Dua cangkir hot cappucino latte dengan setangkup roti bakar, baru saja dikeluarkan oleh Bi Minah. Irfan menatap lurus ke arah barisan kaktus mini yang tersusun di pinggir teras. Pemuda itu senang mengoleksi berbagai jenisnya. Mulai dari Ariocarpus, yang memiliki daun berwarna hijau tua berbentuk prisma. Kaktus ini justru tidak memiliki duri sama sekali. Bunganya besar, hampir seukuran batangnya.  Kemudian echinocactus grusonii, yang memiliki bentuk seperti gentong. Duri-duri kecil berwarna kuning keemasan yang menutupi hampir seluruh permukaannya, membuat kaktus ini terlihat seperti gentong emas kecil. Hingga jenis kaktus yang terlihat semarak sekali, mammillaria fraileana. Permukaannya berbentuk bulat dan ditutupi oleh duri-duri panjang berwarna coklat kemerahan. Ukuran bunganya cukup besar. Dan jika sudah tumbuh, ia tidak hanya satu. Minimal tiga. Di sekitar batang utama, juga akan bermunculan batang-batang kecil dengan warna kontras. Terlihat meriah sekali.
Tanaman khas gurun pasir ini terawat dengan baik dan tertata rapi di taman kering teras depan.

"Kaktus adalah tanaman yang tangguh. Ia tidak butuh banyak air. Ia tidak meminta banyak tempat. Ia juga tidak memerlukan banyak pupuk. Namun kehadirannya tetap menunjukkan keindahan yang elegan." Kalimat Keysha dengan tiba-tiba merangsek masuk dalam lamunan Irfan.

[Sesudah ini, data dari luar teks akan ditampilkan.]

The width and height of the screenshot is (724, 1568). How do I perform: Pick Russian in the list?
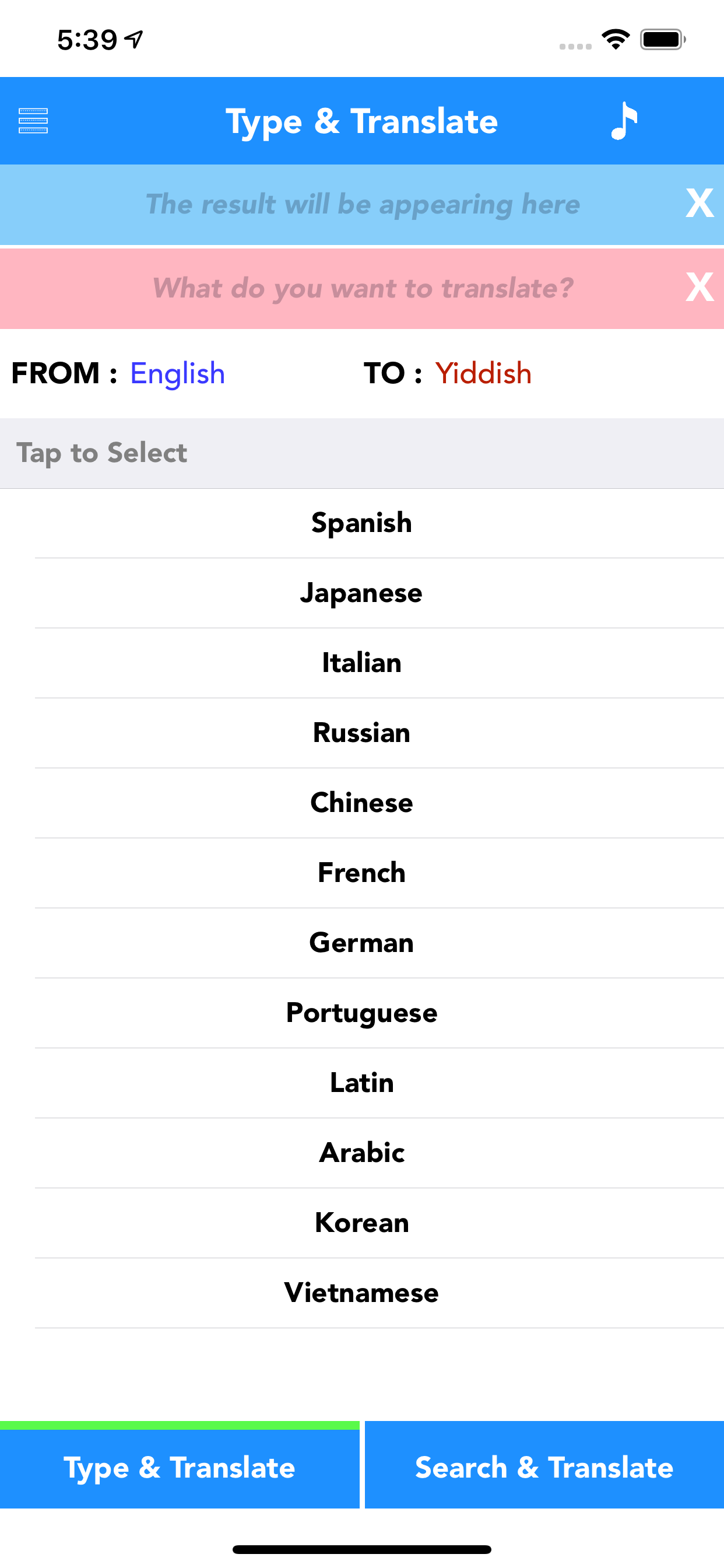point(362,733)
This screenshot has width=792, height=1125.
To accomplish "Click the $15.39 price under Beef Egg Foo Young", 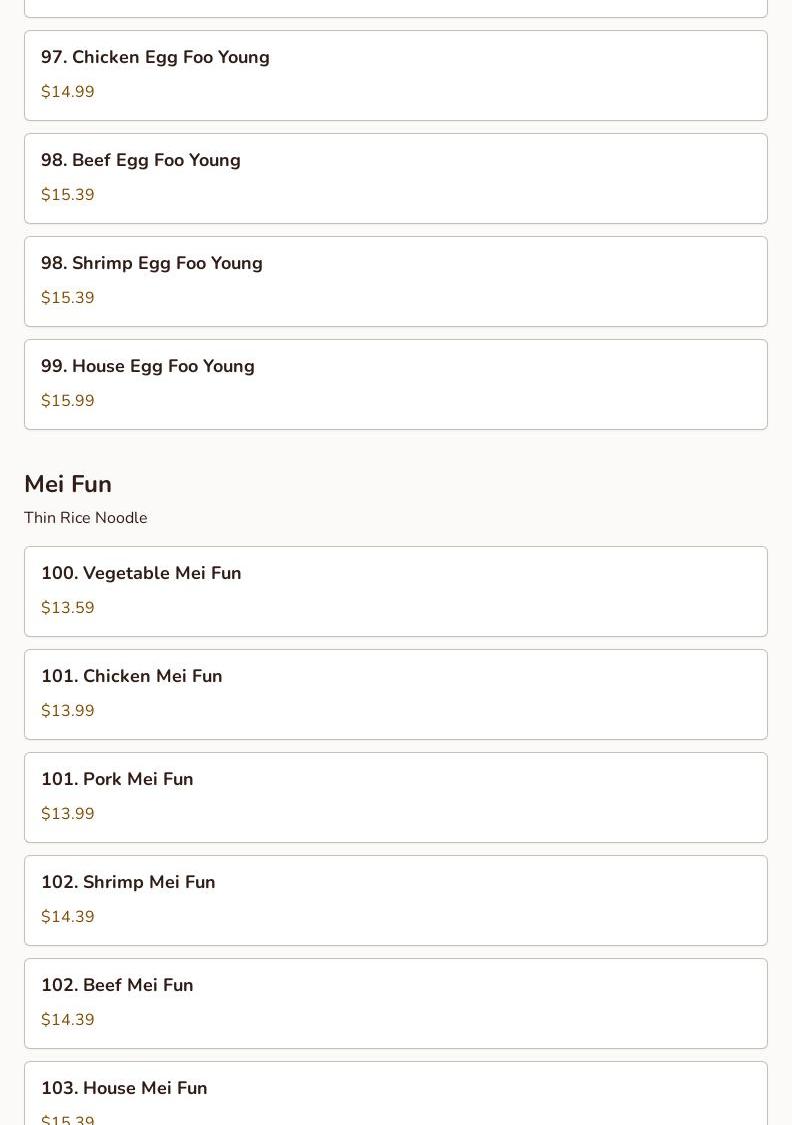I will (x=67, y=194).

"Aku tidak bisa memilih, dari rahim siapa aku ingin dilahirkan, dengan lingkungan seperti apa aku tumbuh,  dengan kondisi bagaimana aku menjalani hidup. Namun sebagaimana halnya kaktus, dengan segala keterbatasan yang ada, aku tetap ingin memberikan yang terbaik bagi sekelilingku. Membuat yang melihatku, merasa senang. Yang berada di dekatku, merasa nyaman. Aku ingin kuat, Fan ...." Kalimat Keysha saat terakhir ia memutuskan "hubungan" dengan Irfan, kembali terngiang.

Hijrah telah menjadi pilihannya. Gadis tomboi berambut pendek itu kini telah bermetamorfosa menjadi kupu-kupu yang anggun dan cantik. Namun luka telah menorehkan perihnya yang begitu dalam. Mencerabut seluruh harapan yang Irfan tanam bertahun-tahun lamanya. Pertemuan tak terduga di Bandung yang lalu, seolah kembali memaksa pemuda itu merasakan luka yang sama. Lima tahun lalu. Saat senja sempurna memungkasi kota Jogja.